In one respect, it might seem that this really Christian man fell short of his ideals, for he was an ecclesiastical pluralist of the first order: being, at once, Canon and Chantor of York, Archdeacon and Canon of Lichfield & Coventry, Canon of London, Canon of Hereford, Archdeacon of Stafford and rector of various rural parishes, including Sherborne St. John in Hampshire. However, it is likely that, as in the case of Bishop Walter de Merton who held the great seal immediately before Cantilupe, the King found such preferments to be an expedient means of paying him. And, despite the usual practice being to take each salary and ignore one's parochial responsibilities, Thomas is notable for having made sure that good curates always took his place, while still making visits himself whenever he could.

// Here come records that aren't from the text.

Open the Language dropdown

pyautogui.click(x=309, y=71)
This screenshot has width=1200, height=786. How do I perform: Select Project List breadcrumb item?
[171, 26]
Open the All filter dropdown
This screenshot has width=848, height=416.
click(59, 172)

At the close of his life, Bishop Cantilupe was involved in a long and violent dispute with the Archbishop of Canterbury, John Peckham, who, despite Thomas' protests, insisted upon a visitation of the Hereford diocese, as his metropolitan right: a claim which the archdiocese was then vigorously prosecuting. At the height of his anger, Peckham solemnly excommunicated the refractory Bishop of Hereford who, at once, proceeded to Rome to lay his case before Pope Martin IV. There is reason to believe, however, that, as an excommunicated person, he could obtain from the Pope nothing more than "the promise of a quick despatch and removal of delays"; and that this broken man only received absolution in the hour of his death, which occurred near Orvieto on 23rd August 1282.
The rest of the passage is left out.